In the copy, every record below must appear exactly as given, and no picture may appear.

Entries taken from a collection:
'''

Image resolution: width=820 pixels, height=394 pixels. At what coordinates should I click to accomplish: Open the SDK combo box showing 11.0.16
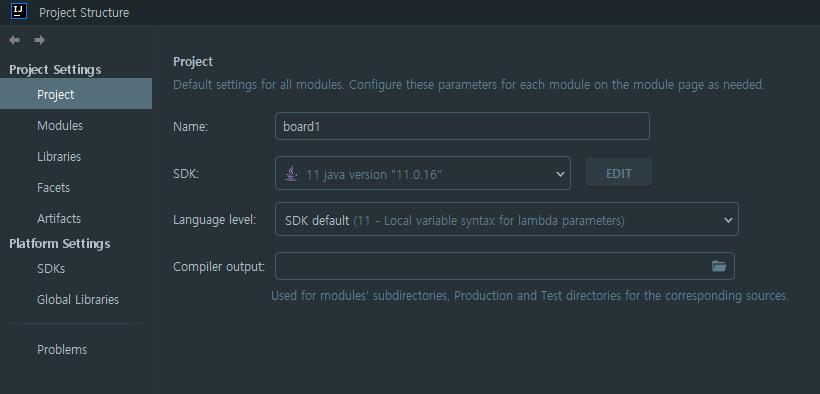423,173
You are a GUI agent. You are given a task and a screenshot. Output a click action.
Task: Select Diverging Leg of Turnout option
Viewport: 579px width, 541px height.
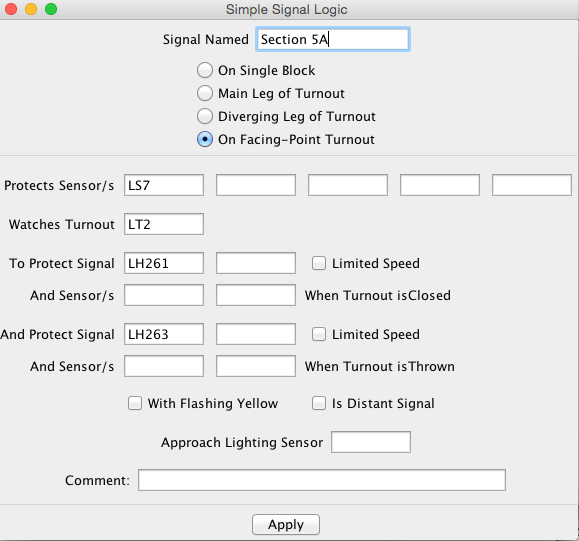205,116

'''

» **Solution for this exercise**
Image resolution: width=820 pixels, height=394 pixels. At what coordinates should I click to accomplish: Open the SDK combo box showing 11.0.16
423,173
You are a GUI agent. You are given a task and a screenshot. Output a click action.
Task: Select Diverging Leg of Turnout option
Viewport: 579px width, 541px height.
205,116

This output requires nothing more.